Does this mean that the self-test run is taking longer because it's... weeding out the unsuitable radicies? I think this makes sense given what I see in the resulting cfg files (at any given FFT length, the msec/iter (roughly) scales with the number of cores used even when the 4-core self test takes unexpectedly too much time overall.


Also, it seems important to note that all of the radicies that actually get saved in the mlucas.cfg when running -cpu 0:3 are evenly divisible by NTHREADS*2 (in this case, NTHREADS=4).


here's some of the output with the radix sets that gave the "this will hurt perforamnce" message (these runs seem to take about 50% more time than the other runs at the same FFT size):

M43765019: using FFT length 2304K = 2359296 8-byte floats, initial residue shift count = 29224505
this gives an average 18.550033145480686 bits per digit
Using complex FFT radices 36 32 32 32
mers_mod_square: radix0/2 not exactly divisible by NTHREADS - This will hurt performance.

M48515021: using FFT length 2560K = 2621440 8-byte floats, initial residue shift count = 31467905
this gives an average 18.507011795043944 bits per digit
Using complex FFT radices 20 16 16 16 16
mers_mod_square: radix0/2 not exactly divisible by NTHREADS - This will hurt performance.

M53254447: using FFT length 2816K = 2883584 8-byte floats, initial residue shift count = 35280290
this gives an average 18.468144850297406 bits per digit
Using complex FFT radices 44 32 32 32
mers_mod_square: radix0/2 not exactly divisible by NTHREADS - This will hurt performance.

M53254447: using FFT length 2816K = 2883584 8-byte floats, initial residue shift count = 23722047
this gives an average 18.468144850297406 bits per digit
Using complex FFT radices 44 8 16 16 16
mers_mod_square: radix0/2 not exactly divisible by NTHREADS - This will hurt performance.
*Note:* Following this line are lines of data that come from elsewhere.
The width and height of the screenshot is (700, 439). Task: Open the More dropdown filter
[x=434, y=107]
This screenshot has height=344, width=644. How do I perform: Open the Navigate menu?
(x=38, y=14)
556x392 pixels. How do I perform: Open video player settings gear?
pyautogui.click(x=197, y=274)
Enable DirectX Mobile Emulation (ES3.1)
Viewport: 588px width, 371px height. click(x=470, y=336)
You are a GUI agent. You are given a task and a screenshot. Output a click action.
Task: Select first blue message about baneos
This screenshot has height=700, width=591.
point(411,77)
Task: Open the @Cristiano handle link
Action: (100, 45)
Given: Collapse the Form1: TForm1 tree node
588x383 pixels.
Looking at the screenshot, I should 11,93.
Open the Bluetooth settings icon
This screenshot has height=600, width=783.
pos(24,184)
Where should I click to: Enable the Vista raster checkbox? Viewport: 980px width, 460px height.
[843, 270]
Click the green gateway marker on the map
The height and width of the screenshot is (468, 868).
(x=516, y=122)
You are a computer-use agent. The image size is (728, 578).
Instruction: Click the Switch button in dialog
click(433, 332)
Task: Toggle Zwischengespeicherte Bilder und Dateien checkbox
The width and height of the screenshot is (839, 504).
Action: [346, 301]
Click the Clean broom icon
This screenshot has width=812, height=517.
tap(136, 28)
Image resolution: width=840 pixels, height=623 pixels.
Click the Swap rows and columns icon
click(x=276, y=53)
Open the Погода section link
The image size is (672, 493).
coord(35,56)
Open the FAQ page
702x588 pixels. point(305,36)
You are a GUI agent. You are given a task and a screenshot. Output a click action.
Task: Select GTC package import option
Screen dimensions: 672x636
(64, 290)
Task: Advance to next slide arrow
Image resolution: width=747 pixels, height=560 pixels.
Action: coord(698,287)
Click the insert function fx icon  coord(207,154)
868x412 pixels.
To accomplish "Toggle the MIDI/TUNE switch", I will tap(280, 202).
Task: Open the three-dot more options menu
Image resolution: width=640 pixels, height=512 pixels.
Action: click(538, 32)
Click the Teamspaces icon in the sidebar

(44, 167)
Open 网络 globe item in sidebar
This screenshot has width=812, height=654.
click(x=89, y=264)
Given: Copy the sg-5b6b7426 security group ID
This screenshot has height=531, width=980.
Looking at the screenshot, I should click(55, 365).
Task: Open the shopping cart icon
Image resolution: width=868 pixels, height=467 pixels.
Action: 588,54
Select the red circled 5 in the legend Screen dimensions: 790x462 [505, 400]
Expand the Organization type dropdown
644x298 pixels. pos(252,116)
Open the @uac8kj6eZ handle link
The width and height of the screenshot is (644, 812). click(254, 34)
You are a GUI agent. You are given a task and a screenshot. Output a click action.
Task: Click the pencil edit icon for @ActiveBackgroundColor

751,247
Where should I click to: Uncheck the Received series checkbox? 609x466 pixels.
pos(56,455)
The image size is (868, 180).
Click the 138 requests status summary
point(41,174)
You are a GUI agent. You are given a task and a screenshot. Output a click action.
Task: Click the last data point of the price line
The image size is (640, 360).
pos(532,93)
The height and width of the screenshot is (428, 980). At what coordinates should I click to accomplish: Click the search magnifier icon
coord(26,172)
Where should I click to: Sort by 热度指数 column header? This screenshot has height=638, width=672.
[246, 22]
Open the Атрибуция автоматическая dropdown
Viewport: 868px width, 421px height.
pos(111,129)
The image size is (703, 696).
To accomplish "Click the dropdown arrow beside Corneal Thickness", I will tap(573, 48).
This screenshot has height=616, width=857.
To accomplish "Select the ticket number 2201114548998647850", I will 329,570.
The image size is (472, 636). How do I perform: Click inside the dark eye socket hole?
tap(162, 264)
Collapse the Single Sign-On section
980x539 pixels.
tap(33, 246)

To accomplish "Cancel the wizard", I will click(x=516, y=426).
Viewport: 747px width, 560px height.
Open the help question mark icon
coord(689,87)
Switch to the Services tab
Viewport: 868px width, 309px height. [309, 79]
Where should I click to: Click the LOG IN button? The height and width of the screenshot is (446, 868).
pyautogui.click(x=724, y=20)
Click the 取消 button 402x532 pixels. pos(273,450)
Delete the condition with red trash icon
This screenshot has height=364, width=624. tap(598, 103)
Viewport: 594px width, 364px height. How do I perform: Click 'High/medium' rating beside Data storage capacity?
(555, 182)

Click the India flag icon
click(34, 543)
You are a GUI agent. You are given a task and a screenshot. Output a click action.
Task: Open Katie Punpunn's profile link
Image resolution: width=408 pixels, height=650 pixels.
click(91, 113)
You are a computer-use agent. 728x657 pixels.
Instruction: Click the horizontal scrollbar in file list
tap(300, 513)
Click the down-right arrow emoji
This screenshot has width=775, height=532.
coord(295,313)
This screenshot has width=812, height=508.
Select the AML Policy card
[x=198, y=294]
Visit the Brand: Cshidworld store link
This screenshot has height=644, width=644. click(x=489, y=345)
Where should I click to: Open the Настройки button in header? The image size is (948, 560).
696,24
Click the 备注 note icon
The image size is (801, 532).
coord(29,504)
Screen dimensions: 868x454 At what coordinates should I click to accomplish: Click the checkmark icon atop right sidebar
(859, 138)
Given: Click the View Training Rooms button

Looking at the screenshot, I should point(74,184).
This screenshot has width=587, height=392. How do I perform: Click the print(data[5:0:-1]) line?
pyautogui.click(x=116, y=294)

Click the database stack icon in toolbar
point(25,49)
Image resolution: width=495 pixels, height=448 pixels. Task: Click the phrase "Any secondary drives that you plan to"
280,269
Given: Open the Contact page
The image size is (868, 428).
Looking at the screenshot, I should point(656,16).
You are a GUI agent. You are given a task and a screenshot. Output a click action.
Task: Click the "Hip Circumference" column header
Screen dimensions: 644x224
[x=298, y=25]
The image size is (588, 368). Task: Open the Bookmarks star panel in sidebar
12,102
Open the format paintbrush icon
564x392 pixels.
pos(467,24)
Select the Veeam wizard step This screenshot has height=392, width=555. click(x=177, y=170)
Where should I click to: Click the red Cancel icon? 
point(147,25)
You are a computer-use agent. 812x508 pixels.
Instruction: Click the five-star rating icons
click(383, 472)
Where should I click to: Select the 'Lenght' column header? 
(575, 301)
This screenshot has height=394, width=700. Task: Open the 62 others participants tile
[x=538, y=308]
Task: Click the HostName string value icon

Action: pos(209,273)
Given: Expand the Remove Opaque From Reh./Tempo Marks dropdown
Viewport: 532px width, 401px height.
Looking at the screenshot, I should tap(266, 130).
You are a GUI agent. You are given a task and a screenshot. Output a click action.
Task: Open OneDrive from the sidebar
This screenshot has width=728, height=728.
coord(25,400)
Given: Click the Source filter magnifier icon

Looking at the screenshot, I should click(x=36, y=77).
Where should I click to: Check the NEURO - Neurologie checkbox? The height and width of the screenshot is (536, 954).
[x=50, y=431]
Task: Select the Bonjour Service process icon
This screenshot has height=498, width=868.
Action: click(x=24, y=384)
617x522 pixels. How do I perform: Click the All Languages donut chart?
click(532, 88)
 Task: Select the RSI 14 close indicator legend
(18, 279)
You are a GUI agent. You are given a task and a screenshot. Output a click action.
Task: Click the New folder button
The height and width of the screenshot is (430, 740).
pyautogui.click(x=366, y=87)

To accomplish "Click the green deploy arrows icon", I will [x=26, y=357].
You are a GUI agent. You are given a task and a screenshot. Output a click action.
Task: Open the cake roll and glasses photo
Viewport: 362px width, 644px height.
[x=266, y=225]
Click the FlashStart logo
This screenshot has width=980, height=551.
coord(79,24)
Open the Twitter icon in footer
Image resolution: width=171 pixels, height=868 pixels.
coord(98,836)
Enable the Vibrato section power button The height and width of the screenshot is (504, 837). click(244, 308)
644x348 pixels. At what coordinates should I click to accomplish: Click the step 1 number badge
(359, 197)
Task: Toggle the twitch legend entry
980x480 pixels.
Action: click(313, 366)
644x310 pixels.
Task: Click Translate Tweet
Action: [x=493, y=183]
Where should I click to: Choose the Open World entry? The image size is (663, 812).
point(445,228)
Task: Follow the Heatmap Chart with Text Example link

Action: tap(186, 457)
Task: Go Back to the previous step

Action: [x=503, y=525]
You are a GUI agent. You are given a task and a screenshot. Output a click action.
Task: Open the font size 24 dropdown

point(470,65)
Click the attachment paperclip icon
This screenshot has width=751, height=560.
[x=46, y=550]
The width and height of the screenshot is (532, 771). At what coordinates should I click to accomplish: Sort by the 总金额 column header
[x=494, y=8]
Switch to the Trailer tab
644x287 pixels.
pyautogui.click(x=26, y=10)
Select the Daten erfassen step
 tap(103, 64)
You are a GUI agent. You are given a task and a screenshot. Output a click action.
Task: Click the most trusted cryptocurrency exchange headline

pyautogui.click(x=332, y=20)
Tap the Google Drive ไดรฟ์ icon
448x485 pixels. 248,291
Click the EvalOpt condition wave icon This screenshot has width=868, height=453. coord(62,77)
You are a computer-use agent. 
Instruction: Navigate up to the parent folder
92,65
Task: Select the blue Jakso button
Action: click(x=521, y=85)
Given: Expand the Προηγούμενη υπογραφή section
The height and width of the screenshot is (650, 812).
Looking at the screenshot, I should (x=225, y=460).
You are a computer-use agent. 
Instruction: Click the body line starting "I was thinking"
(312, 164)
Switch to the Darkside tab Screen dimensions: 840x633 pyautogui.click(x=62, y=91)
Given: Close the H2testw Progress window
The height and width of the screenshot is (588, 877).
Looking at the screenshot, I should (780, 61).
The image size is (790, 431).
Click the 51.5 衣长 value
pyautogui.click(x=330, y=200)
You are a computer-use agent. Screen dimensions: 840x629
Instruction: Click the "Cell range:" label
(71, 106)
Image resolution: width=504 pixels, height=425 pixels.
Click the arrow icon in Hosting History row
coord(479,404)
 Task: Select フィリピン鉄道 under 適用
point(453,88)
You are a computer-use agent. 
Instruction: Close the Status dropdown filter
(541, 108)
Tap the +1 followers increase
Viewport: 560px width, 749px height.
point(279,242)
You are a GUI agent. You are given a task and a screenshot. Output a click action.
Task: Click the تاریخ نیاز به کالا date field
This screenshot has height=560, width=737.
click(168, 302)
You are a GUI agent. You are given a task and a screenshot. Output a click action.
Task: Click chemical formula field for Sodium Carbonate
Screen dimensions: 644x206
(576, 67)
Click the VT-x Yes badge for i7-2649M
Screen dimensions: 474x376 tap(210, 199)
M62705077: using FFT length 3328K = 3407872 8-byte floats, initial residue shift count = 61480382
this gives an average 18.400068136361931 bits per digit
Using complex FFT radices 52 32 32 32
mers_mod_square: radix0/2 not exactly divisible by NTHREADS - This will hurt performance.

M67417873: using FFT length 3584K = 3670016 8-byte floats, initial residue shift count = 63290971
this gives an average 18.369912556239537 bits per digit
Using complex FFT radices 28 16 16 16 16
mers_mod_square: radix0/2 not exactly divisible by NTHREADS - This will hurt performance.

M72123137: using FFT length 3840K = 3932160 8-byte floats, initial residue shift count = 65799790
this gives an average 18.341862233479819 bits per digit
Using complex FFT radices 60 32 32 32
mers_mod_square: radix0/2 not exactly divisible by NTHREADS - This will hurt performance.

M86198291: using FFT length 4608K = 4718592 8-byte floats, initial residue shift count = 21266494
this gives an average 18.267799165513779 bits per digit
Using complex FFT radices 36 16 16 16 16
mers_mod_square: radix0/2 not exactly divisible by NTHREADS - This will hurt performance.

M95551873: using FFT length 5120K = 5242880 8-byte floats, initial residue shift count = 93620243
this gives an average 18.225073432922365 bits per digit
Using complex FFT radices 20 16 16 16 32
mers_mod_square: radix0/2 not exactly divisible by NTHREADS - This will hurt performance.

M95551873: using FFT length 5120K = 5242880 8-byte floats, initial residue shift count = 43929528
this gives an average 18.225073432922365 bits per digit
Using complex FFT radices 20 32 16 16 16
mers_mod_square: radix0/2 not exactly divisible by NTHREADS - This will hurt performance.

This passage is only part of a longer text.